Detroit Pistons (11-18, No. 10 in the Eastern Conference, Past week record: 0-3)
I’m sorry, Pistons fans. I hate to say it, but your team might have the bleakest future of any team in the NBA. The squad is capped out and relying on lots of players who are theoretically in the prime years of their careers but the team is still 11-18.
The saddest thing for the Pistons is that Blake Griffin’s knee injuries have really sapped his effectiveness this year. Last season was arguably the best campaign of his career, but this year he is averaging major career lows in points (16.3), rebounds (4.4) and true-shooting percentage (49.9). He is due to be making an average of more than $36 million per year through the 2021-22 season.
The focus of the rest of the year should be exploring trade options and attempting to develop young pieces such as Luke Kennard, Bruce Brown, Christian Wood and Svi Mykhailiuk.
Phoenix Suns (11-17, No. 11 in the Western Conference, Past week record: 0-3)
The Suns’ scalding start to the season is definitely in the rear view mirror now. Phoenix has lost five games in a row and 15 of its last 21 contests. Both the offense and defense have regressed to the mean and some unsustainable shooting from Devin Booker and Aron Baynes has evened out now.

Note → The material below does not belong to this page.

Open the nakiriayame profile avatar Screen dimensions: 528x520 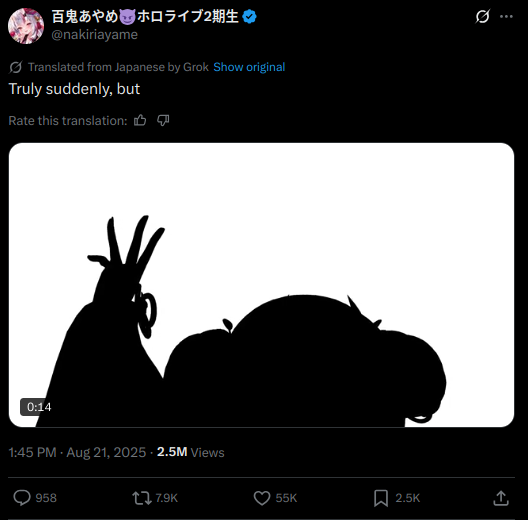tap(26, 26)
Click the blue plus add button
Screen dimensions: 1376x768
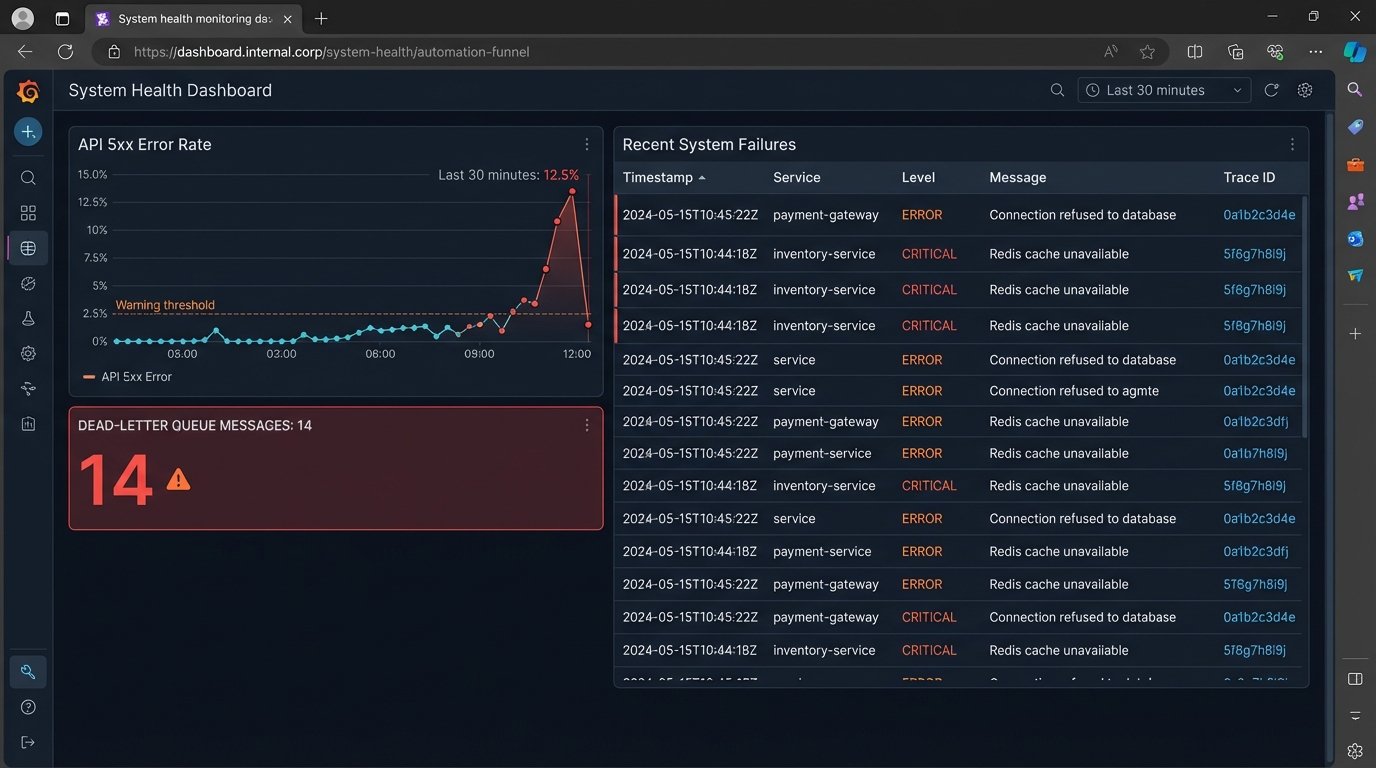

The good news for the Suns is that they are still a young team and that stud 21-year-old center DeAndre Ayton has finished his 25-game suspension now. I’d still like to see Phoenix build a bit stronger of a future core around Booker and Ayton before this team takes the next step in the West.
For the rest of the season, though, expect Phoenix to have some good moments and some bad moments. The team has enough solid veterans and quality youth to avoid being one of the worst teams in the NBA.